Самое ужасное случилось в Лондоне в „Финсбери-Эмпайр“, когда я потерял гитару Джона. Он на ней играл годами. А она взяла и пропала. Джон спрашивает: „Где мой „джамбо“?“ А я не знал где. По сей день загадка. Ну и досталось мне в тот день!

Мне жутко нравилось встречаться со знаменитостями, которых я прежде видел только по телевизору. Меня звезды прямо ослепляли. Я и сейчас такой. Но я скоро сообразил, что эти люди ко мне подлизываются и норовят познакомиться, только чтобы подобраться к „Битлз“. Быстро научился вычислять таких за милю».

«Он хорошо устроился, — говорит Нил. — Выходил на сцену, готовил инструменты. Мэл был жутко популярен.

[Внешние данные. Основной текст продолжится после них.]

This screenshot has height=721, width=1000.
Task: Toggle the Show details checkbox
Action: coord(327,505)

Зал кричал и хлопал, а Мэл с ними болтал или отшучивался. Когда начинался концерт, ему не приходилось физически от них отбиваться».

«Мое мнение о ребятах скоро изменилось, — говорит Мэл. — До того они были четыре прекрасных человека. Они были для меня все равно что боги. Но скоро выяснилось, что они самые обычные парни, вовсе не из золота. Они ворчали, а мне оставалось только терпеть и помалкивать».

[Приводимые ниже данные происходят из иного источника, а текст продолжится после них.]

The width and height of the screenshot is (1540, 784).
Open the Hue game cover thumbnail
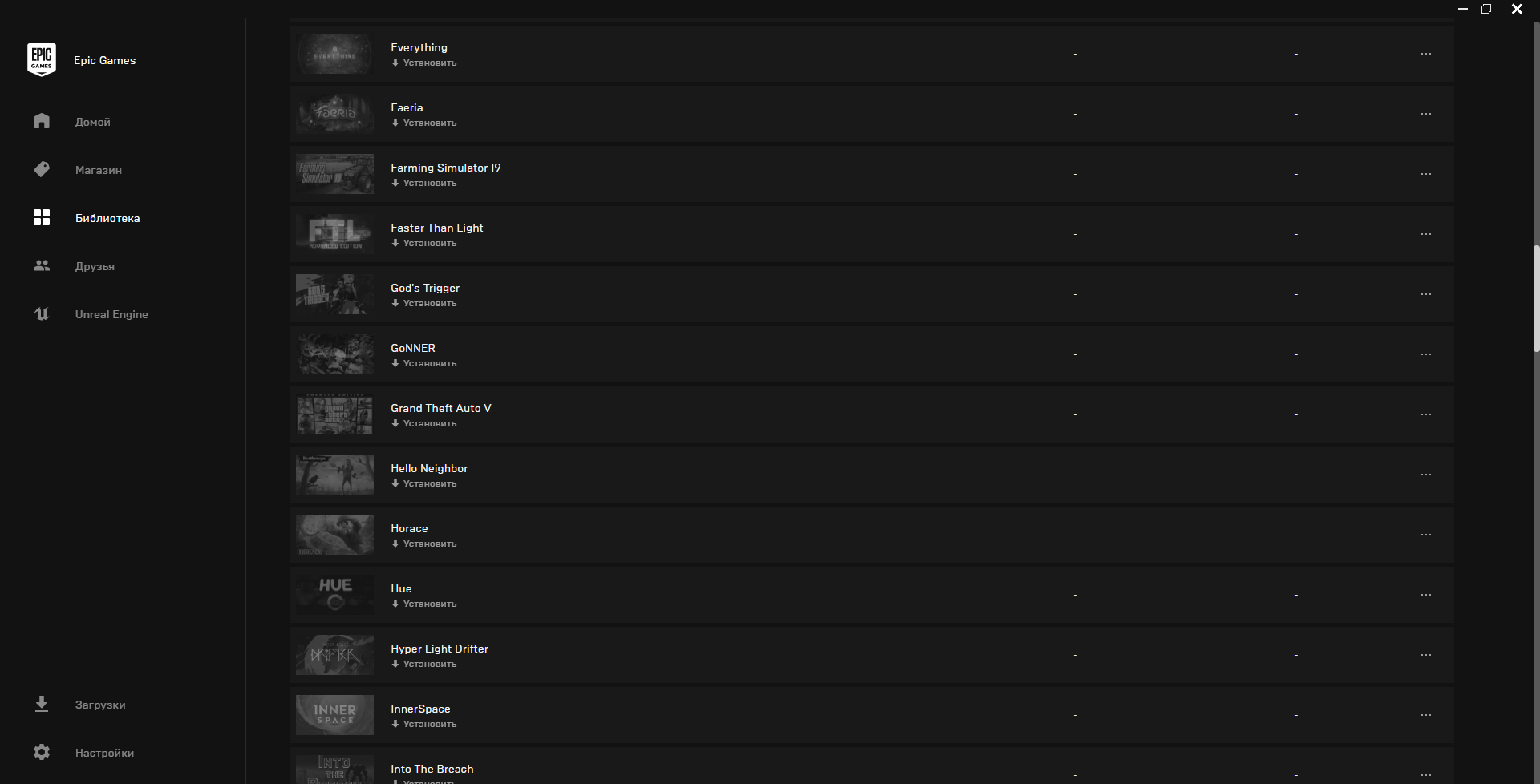tap(334, 595)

И Нил, и Мэл говорят, что всего ужаснее на гастролях — столпотворение в гримерной перед концертом. Туда битком набивались журналисты, полицейские и служащие театра, а снаружи ломилась толпа поклонников. «Я должен был со всем этим справляться, — рассказывает Нил, — пока мы не наняли пресс-секретаря. Плюс мне полагалось всех кормить.

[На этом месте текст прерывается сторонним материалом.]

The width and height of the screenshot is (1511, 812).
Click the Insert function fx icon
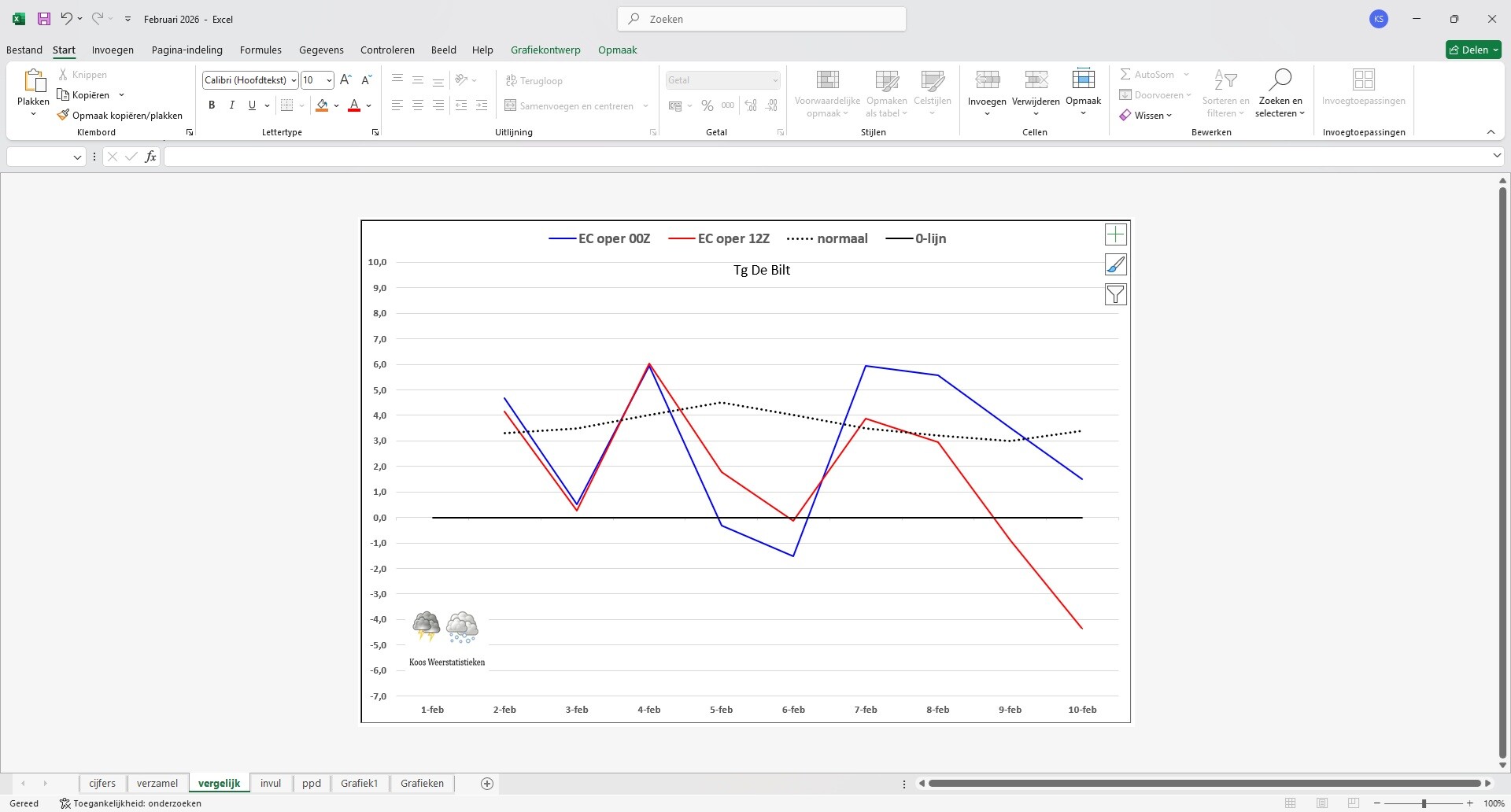tap(150, 157)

Когда обстановка накалялась и события выходили из-под контроля, Джон или еще кто кричал: „Калеки, Нил!“ Значит, от кого-то нужно отделаться. Сначала имелись в виду взаправдашние калеки, а потом уже любые приставалы.

С первых гастролей группу преследовали калеки. Мы приезжаем в театр, а они уже в гримерной толкутся. Их пропускали — думали, мы будем рады, мы же такие славные парни. Кошмар. С ними же ничего не сделаешь. Как их выгнать? Передвигаться самостоятельно они не могли, и мы с Мэлом выносили их на руках. Мэлу один раз пропороли шею клешней.

Поклонников „Битлз“ становилось все больше, и калек тоже. У „Битлз“ создался этакий милый и благостный имидж — уж не знаю почему. Они считали, мы хотим их видеть, а иначе расстроимся».

Некоторым даже казалось, что в присутствии «Битлз» они чудесным образом исцелятся. Этот аспект битловского успеха в газеты не попал. Фотографии калек, которых на руках тащат из гримерной «Битлз», — это было бы слишком.

Беспорядки на концертах начались уже на первых гастролях по стране, однако «Битлз» оставались сугубо ливерпульской группой и между гастролями выступали по всему Мерсисайду. Последний концерт в «Кэверн» состоялся 23 августа 1963 года.

Джон вернулся в Ливерпуль к рождению своего сына Джулиана, названного в честь его матери Джулии. Навещая Синтию в больнице Сефтона, Джон переоделся, чтобы никто его не узнал. Дело было в апреле 1963-го. Их имена знали в каждом ливерпульском доме, но за пределами Ливерпуля они оставались неизвестны. «Кто-то меня узнал. „Слышь, тут этот, из этих“, — закричал кто-то, и мне пришлось спасаться бегством». Спустя несколько дней после рождения сына Джон уехал отдыхать в Испанию с Брайаном.